* [Your task]: From the records, pick out and copy each line containing "link".

* [Information]:
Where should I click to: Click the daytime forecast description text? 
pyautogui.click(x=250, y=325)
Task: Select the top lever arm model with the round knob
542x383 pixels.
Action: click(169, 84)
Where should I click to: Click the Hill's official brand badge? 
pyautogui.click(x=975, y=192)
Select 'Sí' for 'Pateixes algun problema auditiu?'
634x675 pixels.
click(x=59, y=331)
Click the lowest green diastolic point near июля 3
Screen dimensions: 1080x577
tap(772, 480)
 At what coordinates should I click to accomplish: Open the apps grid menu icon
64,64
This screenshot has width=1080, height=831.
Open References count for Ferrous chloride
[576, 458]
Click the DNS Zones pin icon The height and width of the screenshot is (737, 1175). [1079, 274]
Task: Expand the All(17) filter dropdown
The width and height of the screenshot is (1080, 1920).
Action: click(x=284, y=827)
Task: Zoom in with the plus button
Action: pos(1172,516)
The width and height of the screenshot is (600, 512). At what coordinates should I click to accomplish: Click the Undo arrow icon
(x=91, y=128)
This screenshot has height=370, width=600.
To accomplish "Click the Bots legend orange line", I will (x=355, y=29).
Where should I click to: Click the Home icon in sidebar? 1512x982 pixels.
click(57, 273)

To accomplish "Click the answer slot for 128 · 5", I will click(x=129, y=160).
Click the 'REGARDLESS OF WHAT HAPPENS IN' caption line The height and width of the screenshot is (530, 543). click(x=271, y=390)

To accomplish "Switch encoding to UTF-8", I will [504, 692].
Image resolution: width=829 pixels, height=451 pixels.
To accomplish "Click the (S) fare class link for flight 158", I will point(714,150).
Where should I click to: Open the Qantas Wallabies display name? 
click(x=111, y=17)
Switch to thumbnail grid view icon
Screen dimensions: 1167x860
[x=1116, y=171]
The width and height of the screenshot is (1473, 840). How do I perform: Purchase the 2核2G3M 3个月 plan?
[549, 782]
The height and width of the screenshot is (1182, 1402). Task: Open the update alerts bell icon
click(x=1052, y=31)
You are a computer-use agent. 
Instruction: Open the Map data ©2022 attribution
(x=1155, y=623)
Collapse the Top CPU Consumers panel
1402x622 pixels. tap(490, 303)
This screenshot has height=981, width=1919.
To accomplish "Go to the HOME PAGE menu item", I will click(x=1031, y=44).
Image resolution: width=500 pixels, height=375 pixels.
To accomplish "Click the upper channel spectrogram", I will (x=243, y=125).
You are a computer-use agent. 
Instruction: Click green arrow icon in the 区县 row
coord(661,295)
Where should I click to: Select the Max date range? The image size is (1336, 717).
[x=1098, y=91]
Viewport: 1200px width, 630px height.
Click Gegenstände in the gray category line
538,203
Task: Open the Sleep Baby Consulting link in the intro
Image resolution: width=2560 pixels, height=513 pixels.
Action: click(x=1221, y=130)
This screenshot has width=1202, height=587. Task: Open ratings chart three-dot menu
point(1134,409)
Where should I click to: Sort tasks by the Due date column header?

* [Finished task]:
To accomplish "Click the (S) fare class link for flight 158", I will point(714,150).
Task: Open the Sleep Baby Consulting link in the intro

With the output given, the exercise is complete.